I have run tests where the basic steps look like this (c/c++):
Step 1: Generate or load data (few million key-value pairs) Step 2: Insert into index and measure time taken (insert_time) Step 3: Retrieve from index and measure time taken (retrieve_time)
I find that always insert_time > retrieve_time on most platforms such as Intel desktops (i386/amd64), iPad (Apple A9), Android (ARMv7) and Raspberry Pi 3 (ARMv8). This is expected, as insert complexity is higher than retrieve complexity.
But when I run the steps on big.LITTLE platforms, specifically Snapdragon 845 (Xiaomi POCO F1) and HiSilicon Kirin 659 (Honor 9 lite), I find insert_time < retrieve_time, except when data size is too low.
To diagnose what could be wrong, I went through the following steps:
Ensure that the thread is running at maximum speed by using following code:
void set_thread_priority() { nice(-20); int policy = 0; struct sched_param param; pthread_getschedparam(pthread_self(), &policy, ¶m); param.sched_priority = sched_get_priority_max(policy); pthread_setschedparam(pthread_self(), policy, ¶m); }
I could see that the nice value is reflected against the process and the thread runs 100% CPU in most cases (it is basically single thread algorithm).
Set CPU affinity using following code:
void set_affinity() { cpu_set_t mask; CPU_ZERO(&mask); CPU_SET(4, &mask); CPU_SET(5, &mask); CPU_SET(6, &mask); CPU_SET(7, &mask); sched_setaffinity(0, sizeof(mask), &mask); }
This code also reflects well on big.LITTLE because when I set CPUs as 0, 1, 2, 3, the code runs much slower than when I set CPUs as 4, 5, 6, 7. Even then insert_time < retrieve_time in both cases.
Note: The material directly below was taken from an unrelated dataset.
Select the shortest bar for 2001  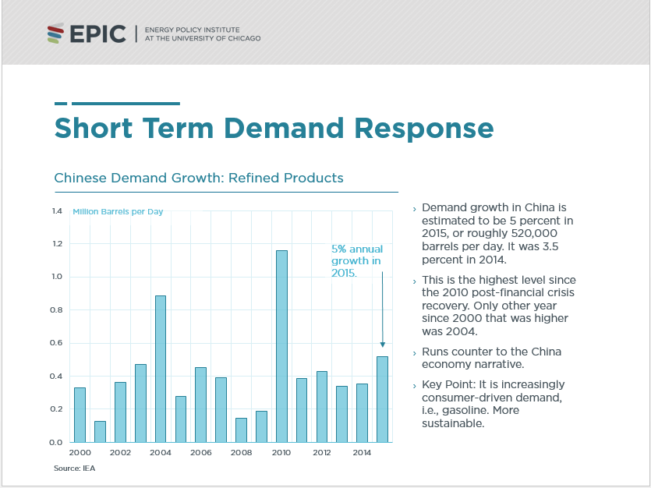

Ensure that sufficient free RAM is available for my dataset
To avoid the possibility that Step 3 might retrieve from virtual memory, I added Step 4, which is just repeating Step 3:
Step 4: Retrieve from index and measure time taken again (retrieve_time2)
To my surprise, retrieve_time2 > retrieve_time > insert_time (by 2 to 3 seconds for 10 million records).
As for my code, the insert code looks like this:
it1 = m.begin(); start = getTimeVal(); for (; it1 != m.end(); ++it1) { art_insert(&at, (unsigned char*) it1->first.c_str(), (int) it1->first.length() + 1, (void *) it1->second.c_str(), (int) it1->second.length()); ctr++; } stop = getTimeVal();
and retrieve code looks like this:
it1 = m.begin(); start = getTimeVal(); for (; it1 != m.end(); ++it1) { int len; char *value = (char *) art_search(&at, (unsigned char*) it1->first.c_str(), (int) it1->first.length() + 1, &len); ctr++; } stop = getTimeVal();
Any pointers as to what I could do further? Or is there an explanation for this from the platform perspective?
Hi,
It would be interesting to try the Arm Streamline performance analysis tool and see if you can learn more about what is happening.
There are a few blogs about it in the Software Tools area and a recent one about running on non-rooted Android which should help.
https://community.arm.com/tools/b/blog/posts/streamline-performance-analyzer-for-android-application-profiling
Let me know if you need any help with Streamline.
Thanks,
Jason